** GIVEN RECORDS **
=== Section Start ===

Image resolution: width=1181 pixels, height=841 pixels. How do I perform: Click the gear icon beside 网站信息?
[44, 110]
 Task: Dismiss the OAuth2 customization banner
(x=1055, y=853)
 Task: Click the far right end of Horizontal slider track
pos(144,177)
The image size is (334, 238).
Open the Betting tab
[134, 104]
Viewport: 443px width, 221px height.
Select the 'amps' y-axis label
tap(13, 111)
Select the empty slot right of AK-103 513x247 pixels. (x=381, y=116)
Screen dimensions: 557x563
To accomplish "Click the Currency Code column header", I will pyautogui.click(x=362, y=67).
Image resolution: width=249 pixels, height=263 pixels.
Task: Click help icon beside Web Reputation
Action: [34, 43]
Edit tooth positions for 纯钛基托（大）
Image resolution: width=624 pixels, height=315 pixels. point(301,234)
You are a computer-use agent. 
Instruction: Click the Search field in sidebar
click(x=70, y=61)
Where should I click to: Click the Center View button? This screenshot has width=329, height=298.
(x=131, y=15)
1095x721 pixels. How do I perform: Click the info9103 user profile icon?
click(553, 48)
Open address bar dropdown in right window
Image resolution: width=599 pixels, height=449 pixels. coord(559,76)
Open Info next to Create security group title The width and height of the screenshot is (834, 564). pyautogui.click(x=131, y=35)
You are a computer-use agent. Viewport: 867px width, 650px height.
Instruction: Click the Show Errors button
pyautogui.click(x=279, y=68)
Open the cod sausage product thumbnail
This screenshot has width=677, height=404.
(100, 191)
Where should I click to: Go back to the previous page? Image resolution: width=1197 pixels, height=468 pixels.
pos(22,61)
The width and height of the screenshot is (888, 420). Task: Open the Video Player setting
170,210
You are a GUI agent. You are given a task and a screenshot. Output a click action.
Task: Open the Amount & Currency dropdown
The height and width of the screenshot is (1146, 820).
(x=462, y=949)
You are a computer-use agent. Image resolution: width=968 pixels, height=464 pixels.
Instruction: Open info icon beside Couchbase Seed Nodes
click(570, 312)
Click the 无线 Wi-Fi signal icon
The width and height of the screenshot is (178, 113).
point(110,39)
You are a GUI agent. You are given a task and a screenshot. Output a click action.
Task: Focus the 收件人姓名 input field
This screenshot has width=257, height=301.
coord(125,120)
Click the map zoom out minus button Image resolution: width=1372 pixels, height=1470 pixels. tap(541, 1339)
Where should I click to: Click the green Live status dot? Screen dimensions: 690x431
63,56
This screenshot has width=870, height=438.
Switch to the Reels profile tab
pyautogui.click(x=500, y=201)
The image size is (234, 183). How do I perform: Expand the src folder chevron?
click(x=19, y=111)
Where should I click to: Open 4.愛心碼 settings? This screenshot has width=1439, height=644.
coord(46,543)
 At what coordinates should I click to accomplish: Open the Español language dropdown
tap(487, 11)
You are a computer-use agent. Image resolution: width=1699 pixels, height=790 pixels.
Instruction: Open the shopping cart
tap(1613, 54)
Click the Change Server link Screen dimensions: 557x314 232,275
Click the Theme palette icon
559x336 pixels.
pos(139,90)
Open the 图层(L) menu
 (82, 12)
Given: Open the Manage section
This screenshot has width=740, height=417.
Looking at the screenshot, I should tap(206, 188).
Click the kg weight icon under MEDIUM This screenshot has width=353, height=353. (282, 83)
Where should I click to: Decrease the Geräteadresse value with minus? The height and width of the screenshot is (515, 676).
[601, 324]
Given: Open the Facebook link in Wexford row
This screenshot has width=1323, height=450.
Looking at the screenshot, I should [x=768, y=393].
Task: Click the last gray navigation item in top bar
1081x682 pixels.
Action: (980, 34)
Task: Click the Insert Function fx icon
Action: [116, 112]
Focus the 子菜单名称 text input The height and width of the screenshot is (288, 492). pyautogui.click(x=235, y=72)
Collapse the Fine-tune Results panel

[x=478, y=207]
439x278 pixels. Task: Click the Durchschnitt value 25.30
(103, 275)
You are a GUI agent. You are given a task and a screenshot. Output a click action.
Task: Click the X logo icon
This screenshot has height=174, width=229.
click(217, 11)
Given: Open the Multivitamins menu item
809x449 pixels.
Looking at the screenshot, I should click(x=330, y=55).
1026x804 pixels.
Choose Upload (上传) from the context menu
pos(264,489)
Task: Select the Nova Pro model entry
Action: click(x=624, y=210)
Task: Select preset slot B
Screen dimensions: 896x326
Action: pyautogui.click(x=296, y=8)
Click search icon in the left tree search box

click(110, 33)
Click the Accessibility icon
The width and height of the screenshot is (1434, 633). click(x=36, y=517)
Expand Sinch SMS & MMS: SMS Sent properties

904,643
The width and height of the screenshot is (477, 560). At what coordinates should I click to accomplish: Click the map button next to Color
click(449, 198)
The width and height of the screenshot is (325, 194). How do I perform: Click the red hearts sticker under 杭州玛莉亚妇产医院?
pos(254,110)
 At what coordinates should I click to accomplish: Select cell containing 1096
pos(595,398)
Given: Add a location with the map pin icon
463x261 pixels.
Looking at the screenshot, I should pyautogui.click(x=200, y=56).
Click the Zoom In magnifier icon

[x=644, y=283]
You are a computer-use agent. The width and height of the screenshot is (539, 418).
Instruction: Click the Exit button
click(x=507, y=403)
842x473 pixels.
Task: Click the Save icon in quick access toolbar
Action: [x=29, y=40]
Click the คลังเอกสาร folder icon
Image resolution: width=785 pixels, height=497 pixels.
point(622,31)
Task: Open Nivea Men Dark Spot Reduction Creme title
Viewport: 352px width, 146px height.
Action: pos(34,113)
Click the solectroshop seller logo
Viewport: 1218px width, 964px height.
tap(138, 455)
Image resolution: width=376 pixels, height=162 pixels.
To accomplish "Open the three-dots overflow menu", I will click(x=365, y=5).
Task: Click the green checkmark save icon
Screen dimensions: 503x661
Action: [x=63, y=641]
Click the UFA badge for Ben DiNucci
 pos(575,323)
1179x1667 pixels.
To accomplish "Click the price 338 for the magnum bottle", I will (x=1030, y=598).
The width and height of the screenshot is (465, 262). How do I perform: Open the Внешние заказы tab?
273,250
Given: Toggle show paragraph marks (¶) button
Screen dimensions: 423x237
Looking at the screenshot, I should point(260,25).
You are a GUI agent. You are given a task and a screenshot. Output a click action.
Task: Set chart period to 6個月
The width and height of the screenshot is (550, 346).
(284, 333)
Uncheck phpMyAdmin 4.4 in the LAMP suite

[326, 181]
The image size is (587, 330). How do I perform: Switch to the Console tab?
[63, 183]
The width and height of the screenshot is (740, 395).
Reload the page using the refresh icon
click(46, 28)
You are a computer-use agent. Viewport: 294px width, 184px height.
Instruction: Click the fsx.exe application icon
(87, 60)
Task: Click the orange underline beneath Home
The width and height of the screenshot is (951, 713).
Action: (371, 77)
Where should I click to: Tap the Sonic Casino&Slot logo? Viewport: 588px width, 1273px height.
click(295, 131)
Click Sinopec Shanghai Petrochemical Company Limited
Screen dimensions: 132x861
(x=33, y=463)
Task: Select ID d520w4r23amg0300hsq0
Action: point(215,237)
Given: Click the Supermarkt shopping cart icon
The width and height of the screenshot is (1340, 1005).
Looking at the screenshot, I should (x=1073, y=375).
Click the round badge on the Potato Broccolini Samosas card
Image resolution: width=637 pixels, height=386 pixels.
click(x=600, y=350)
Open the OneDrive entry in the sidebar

=== Section End ===

** BRIEF **
Only the lines above starting at the one containing "Click the Change" and ending at the one containing "Given: Open the Facebook link in Wexford row", both included, are to be returned, exactly as they read.

** SOLUTION TO THE PROBLEM **
Click the Change Server link Screen dimensions: 557x314 232,275
Click the Theme palette icon
559x336 pixels.
pos(139,90)
Open the 图层(L) menu
 (82, 12)
Given: Open the Manage section
This screenshot has width=740, height=417.
Looking at the screenshot, I should tap(206, 188).
Click the kg weight icon under MEDIUM This screenshot has width=353, height=353. (282, 83)
Where should I click to: Decrease the Geräteadresse value with minus? The height and width of the screenshot is (515, 676).
[601, 324]
Given: Open the Facebook link in Wexford row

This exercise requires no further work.